I want to transform the output of Google Vision API facial recognition into a feature set for a ML classifier. For each training instance I get a list of predicted faces which is represented as a list of dictionaries where the values are themselves dictionaries and the values of these 'value dictionaries' are categorical in nature like this:
$ faces[191:197]
[{'face_1': {'joy': 'VERY_UNLIKELY',
'surprise': 'UNLIKELY',
'anger': 'VERY_UNLIKELY',
'sorrow': 'VERY_UNLIKELY',
'headwear': 'VERY_UNLIKELY'}},
{},
{},
{'face_1': {'joy': 'VERY_LIKELY',
'surprise': 'LIKELY',
'anger': 'VERY_UNLIKELY',
'sorrow': 'VERY_UNLIKELY',
'headwear': 'VERY_UNLIKELY'},
'face_2': {'joy': 'VERY_UNLIKELY',
'surprise': 'VERY_UNLIKELY',
'anger': 'VERY_UNLIKELY',
'sorrow': 'VERY_UNLIKELY',
'headwear': 'VERY_LIKELY'}},
{'face_1': {'joy': 'VERY_LIKELY',
'surprise': 'VERY_UNLIKELY',
'anger': 'VERY_UNLIKELY',
'sorrow': 'VERY_UNLIKELY',
'headwear': 'VERY_UNLIKELY'},
'face_2': {'joy': 'POSSIBLE',
'surprise': 'VERY_UNLIKELY',
'anger': 'VERY_UNLIKELY',
'sorrow': 'VERY_UNLIKELY',
'headwear': 'VERY_UNLIKELY'}}]
My ambition is to transform this into a ML readable format. I would like to use an encoding that looks like this (n is the maximum number of predicted faces in the entire dataset):
joy_1 surprise_1 , ...., anger_n sorrow_n headwear_n
img_1 1 2 , ...., 0 0 0
img_2 0 0 , ...., 0 0 0
img_3 0 0 , ...., 0 0 0
img_4 5 4 , ...., 0 0 0
.
.
.
I have used sklearn dictVectorizer and labelEncoder for other features that were lists of dicts but those dicts didn't have dicts as values as is the case for this data source.
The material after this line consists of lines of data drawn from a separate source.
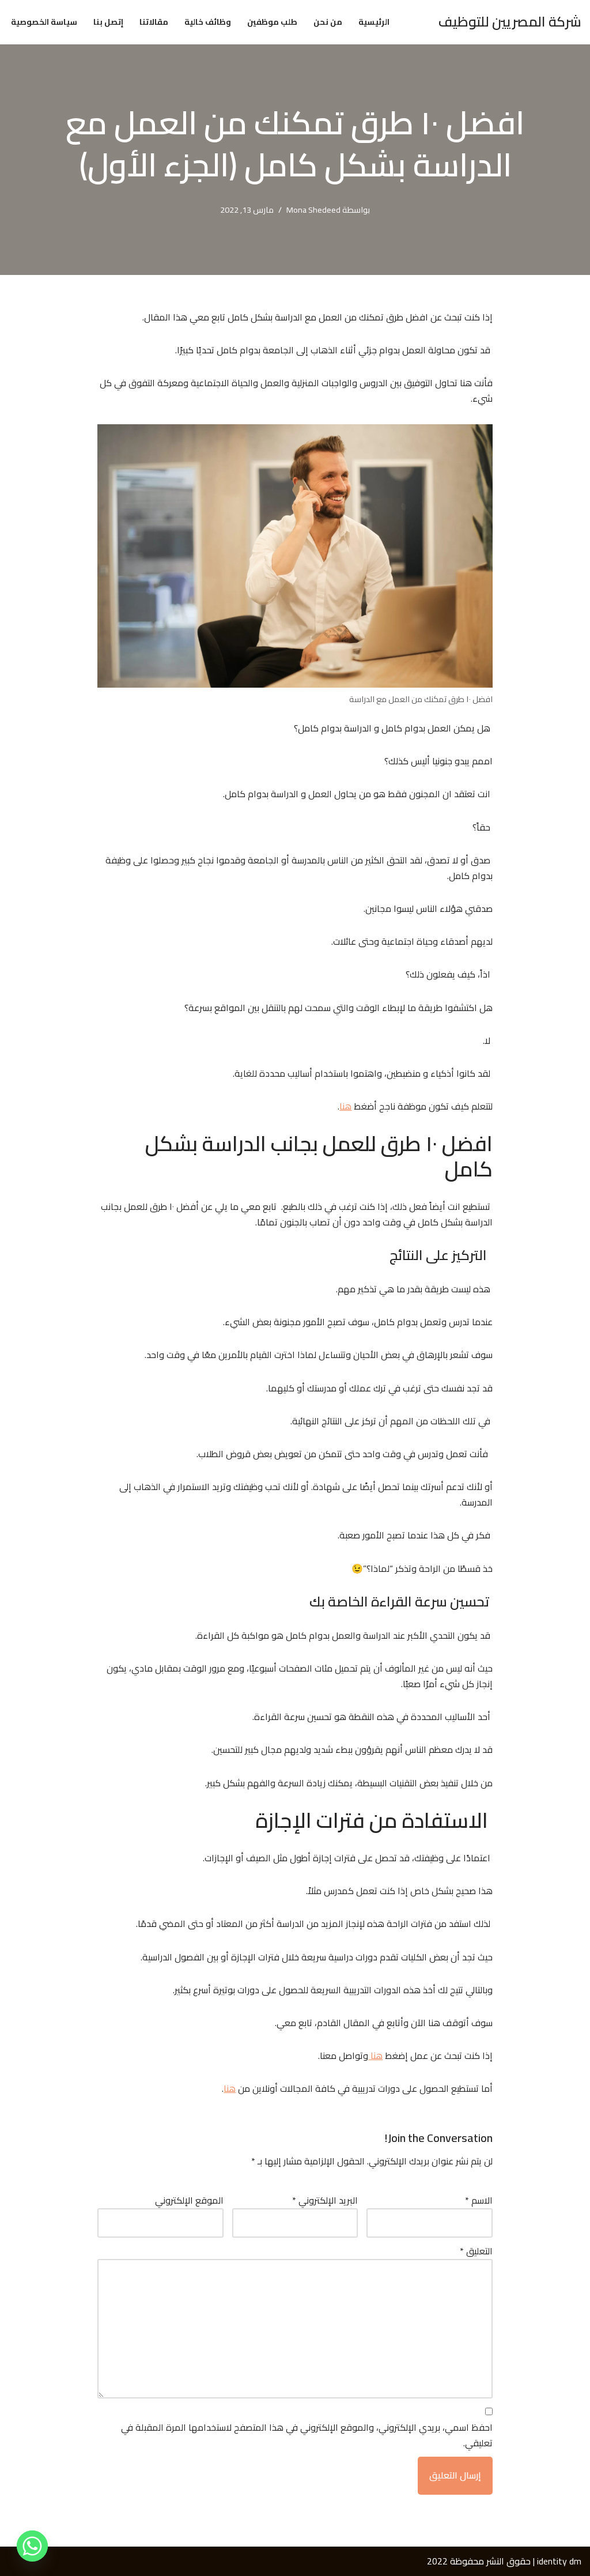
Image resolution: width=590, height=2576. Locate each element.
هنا (345, 1106)
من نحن (327, 22)
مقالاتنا (153, 22)
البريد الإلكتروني (325, 2200)
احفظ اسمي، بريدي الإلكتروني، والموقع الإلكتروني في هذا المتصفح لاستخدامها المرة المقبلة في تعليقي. (307, 2435)
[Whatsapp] (32, 2546)
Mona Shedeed (313, 209)
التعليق (476, 2251)
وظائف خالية (207, 22)
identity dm (559, 2561)
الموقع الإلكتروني (189, 2200)
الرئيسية (373, 22)
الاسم (479, 2200)
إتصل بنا (108, 22)
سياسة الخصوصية (44, 22)
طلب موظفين (272, 22)
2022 (437, 2561)
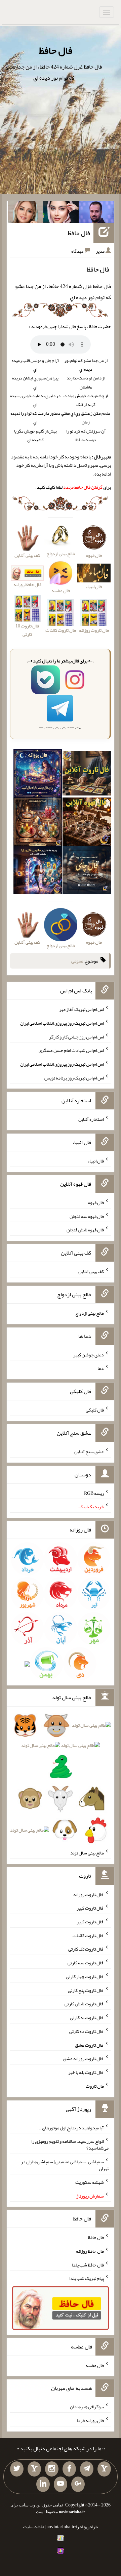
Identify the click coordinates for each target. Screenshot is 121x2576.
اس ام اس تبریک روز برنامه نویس (74, 1077)
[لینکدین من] (43, 2484)
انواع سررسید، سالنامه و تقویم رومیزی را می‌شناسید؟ (70, 2144)
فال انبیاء (96, 1161)
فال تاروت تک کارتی (86, 1949)
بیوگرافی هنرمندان (87, 2406)
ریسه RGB (94, 1493)
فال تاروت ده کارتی (86, 2031)
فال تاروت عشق (89, 2044)
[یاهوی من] (104, 2469)
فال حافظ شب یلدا (88, 2264)
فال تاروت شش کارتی (84, 2003)
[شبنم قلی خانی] (25, 213)
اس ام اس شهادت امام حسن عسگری (71, 1050)
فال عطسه (94, 2365)
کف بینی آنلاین (91, 1271)
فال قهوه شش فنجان (85, 1229)
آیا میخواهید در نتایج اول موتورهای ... (70, 2127)
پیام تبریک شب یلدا (86, 2278)
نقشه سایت (33, 2526)
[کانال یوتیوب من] (60, 2484)
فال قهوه (96, 1202)
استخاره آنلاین (91, 1119)
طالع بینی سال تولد (87, 1852)
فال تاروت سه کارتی (86, 1962)
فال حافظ (55, 50)
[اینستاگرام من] (51, 2469)
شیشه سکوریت (89, 2182)
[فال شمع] (37, 823)
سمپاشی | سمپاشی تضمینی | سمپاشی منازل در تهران (65, 2165)
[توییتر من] (17, 2469)
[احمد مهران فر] (96, 213)
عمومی (77, 961)
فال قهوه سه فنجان (87, 1216)
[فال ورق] (37, 871)
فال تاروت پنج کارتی (86, 1990)
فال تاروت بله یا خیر (86, 2072)
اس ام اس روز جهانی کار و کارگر (76, 1036)
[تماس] (34, 2469)
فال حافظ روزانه (27, 584)
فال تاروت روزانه (88, 1894)
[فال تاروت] (87, 774)
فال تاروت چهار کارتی (85, 1976)
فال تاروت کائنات (88, 1935)
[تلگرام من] (86, 2469)
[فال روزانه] (37, 774)
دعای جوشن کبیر (88, 1354)
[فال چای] (87, 871)
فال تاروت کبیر (90, 1908)
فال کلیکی (95, 1410)
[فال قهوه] (87, 823)
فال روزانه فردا (90, 2420)
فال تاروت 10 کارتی (27, 630)
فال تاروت (95, 2086)
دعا (100, 1368)
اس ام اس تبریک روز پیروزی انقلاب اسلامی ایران (62, 1023)
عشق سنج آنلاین (89, 1451)
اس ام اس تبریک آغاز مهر (81, 1009)
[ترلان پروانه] (61, 213)
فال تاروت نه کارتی (87, 2017)
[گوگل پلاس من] (78, 2484)
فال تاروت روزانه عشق (83, 2058)
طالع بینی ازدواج (89, 1313)
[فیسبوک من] (69, 2469)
I don't know of anything that would work out-of-the-box that handles mapping ordinal values (VERY_UNLIKELY, ..., VERY_LIKELY) to integers in a user-defined way while also handling possible keys in dictionaries.
Something like the following would probably be easiest here:
# Include `images` list-of-dicts from question
# images = [{'face_1': {'joy': 'VERY_UNLIKELY',
# ...]
import numpy as np
observations = ["joy", "surprise", "anger", "sorrow", "headwear"]
levels = {
"VERY_UNLIKELY": 0,
"UNLIKELY": 1,
"POSSIBLE": 2,
"LIKELY": 3,
"VERY_LIKELY": 4,
}
N_IMAGES = len(images)
N_OBSERVATIONS = len(observations)
N_PEOPLE_PER_IMAGE = 2
vector = np.zeros((N_IMAGES, N_PEOPLE_PER_IMAGE * N_OBSERVATIONS))
for i, image in enumerate(images):
for j, face in enumerate(image):
if not face:
continue
else:
t = (j * N_OBSERVATIONS)
e = (j * N_OBSERVATIONS) + N_OBSERVATIONS
obs_vector = [levels[image[face][obs]] for obs in observations]
vector[i][t:e] = obs_vector
print(vector)
Result:
[[0. 1. 0. 0. 0. 0. 0. 0. 0. 0.]
[0. 0. 0. 0. 0. 0. 0. 0. 0. 0.]
[0. 0. 0. 0. 0. 0. 0. 0. 0. 0.]
[4. 3. 0. 0. 0. 0. 0. 0. 0. 4.]
[4. 0. 0. 0. 0. 2. 0. 0. 0. 0.]]
If there are up to 8 faces in each image, this could easily be extended by setting N_PEOPLE_PER_IMAGE = 8.